I'm sorta having the same issue. In GoW '18 by the time you get the Blades you will be so familiar with the axe that it's easier to focus on this new weapon, but in Ragnarok with the combat changes, having to familiarize yourself with two weapons simultaneously is a bit weirder. I do use the Blades for faster enemies to hook on to them and close the distance, but I'm kind of using two or three moves of both weapons during combat rather than squeezing all the moves I can get out of them, like in '18.I wish I'd replayed the 2018 game recently to get a better compare the two. I don't remember if you could charge the weapons, for example. Mashing triangle to charge the blades vs holding it for the axe means I never use the blades except to pull and 1 hit kill the little worm fellas. Actually I have the inverse problem than in 2018, where the blades were introduced so late in the game I was married to the axe by then. Here starting off with both is like having to choose between 2 classes, because you're better off dumping XP in one of them, and I'm not feeling like I need the blades at all this time around.

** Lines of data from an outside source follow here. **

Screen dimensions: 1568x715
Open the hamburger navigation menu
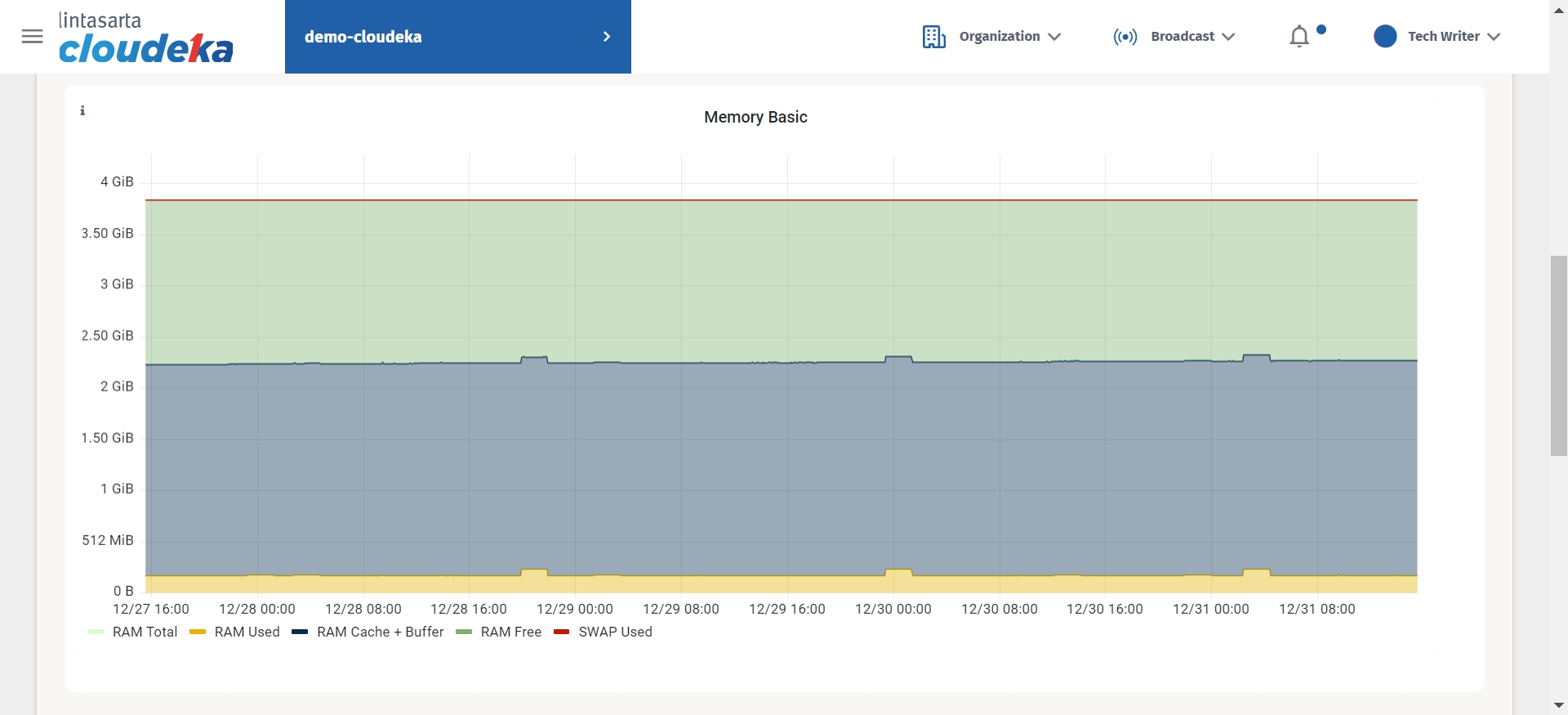(32, 37)
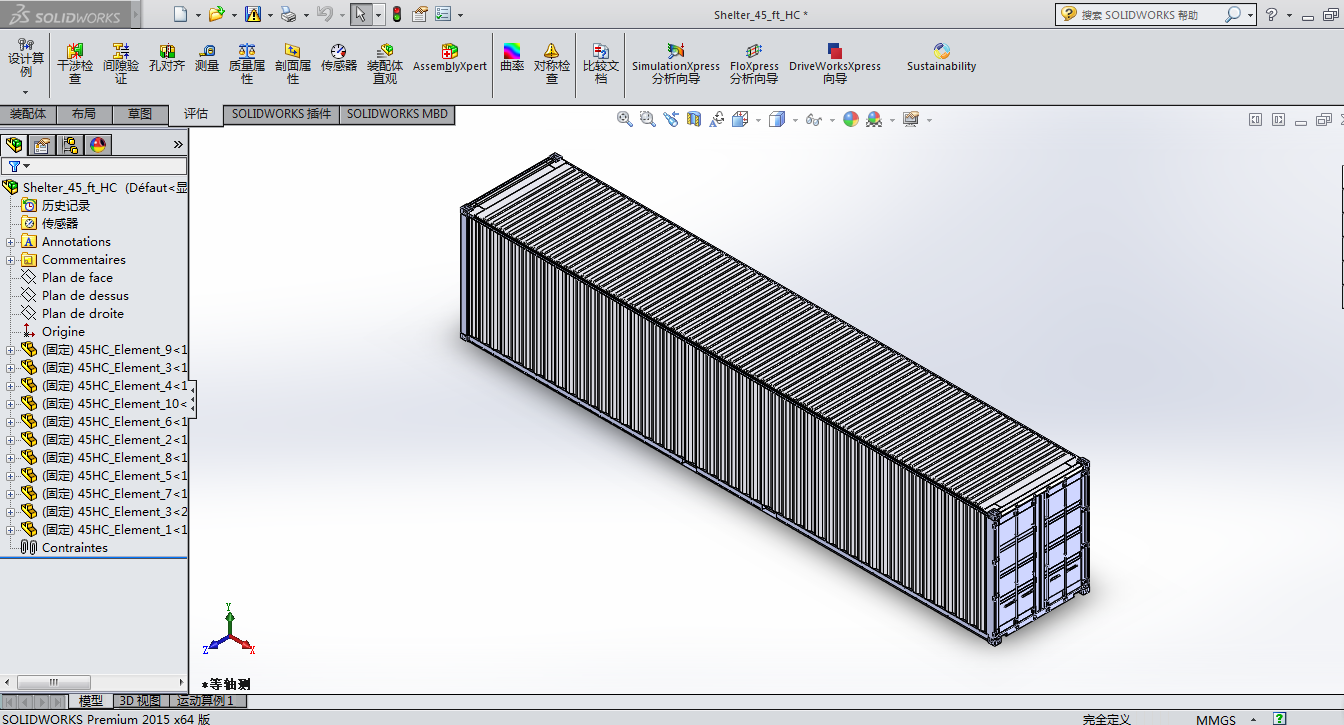The image size is (1344, 725).
Task: Click the Section Properties (剖面属性) icon
Action: 293,64
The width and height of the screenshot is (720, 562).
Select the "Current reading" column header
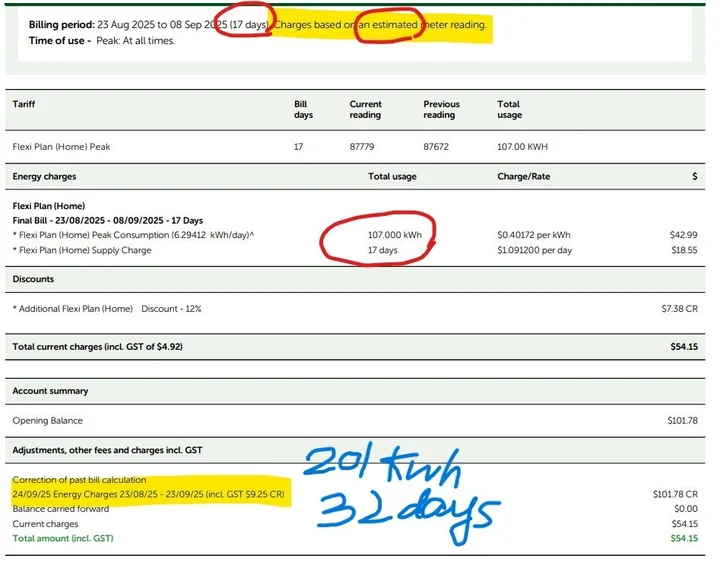pyautogui.click(x=366, y=109)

The Blades definitely have the shittier triangle charge, since you're stuck in aim mode during it. A frequent strategy with the axe for me now is to charge it right after a parry into a radiant shield bash and then unleash the heavy R2 move. It works great. You can get a skill that allows you to insta-charge the Blades right after any attack lands, but whether that will make it more interesting to use, I don't know.

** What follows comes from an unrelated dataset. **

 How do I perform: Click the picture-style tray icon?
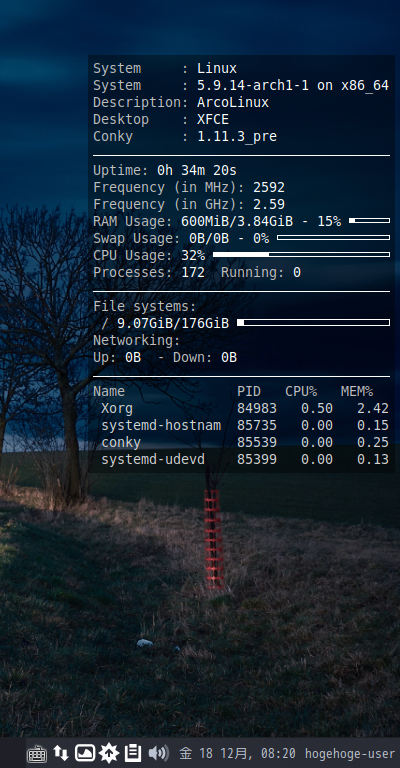click(x=85, y=753)
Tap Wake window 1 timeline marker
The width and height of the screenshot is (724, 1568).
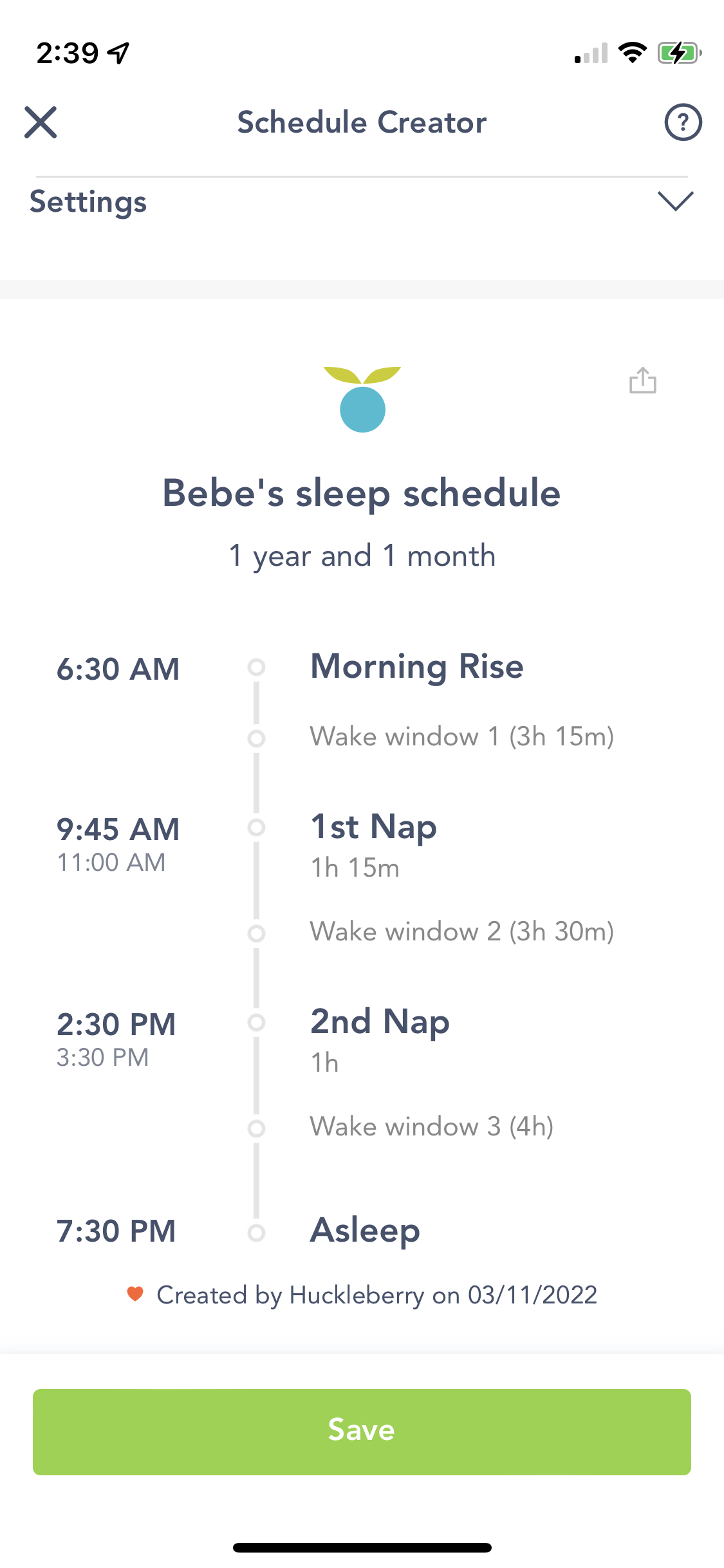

I had this kind of majorly with the Thor fight at the start of the game. If you get killed during that fight he'll start talking in the game-over menu and then revives you to keep fighting. Pretty damn cool, right? Except not really, because the game is so scared that the player might miss this that you die there regardless so that it can play out. It cheats the 4th wall break, and that kinda pisses me off.Also, incredibly minor nitpick and this goes for a bunch of games: when the limitations or rather rules of your game spoil the beats of your story. Like freeing the Lyngbakr thing, I know the game doesn't want to cheat anybody out of exploration and collectibles, so it was obvious the story would contrive a reason for it to just stay there (meaning I'm not invested in "freeing" it). Same with arriving at Nidavellir, I kinda sussed the game wasn't gonna bother with populating an entire city, so of course the story contrives a reason for everyone to be either dead or under lockdown. These games always look gorgeous and all but also a bit empty and dead.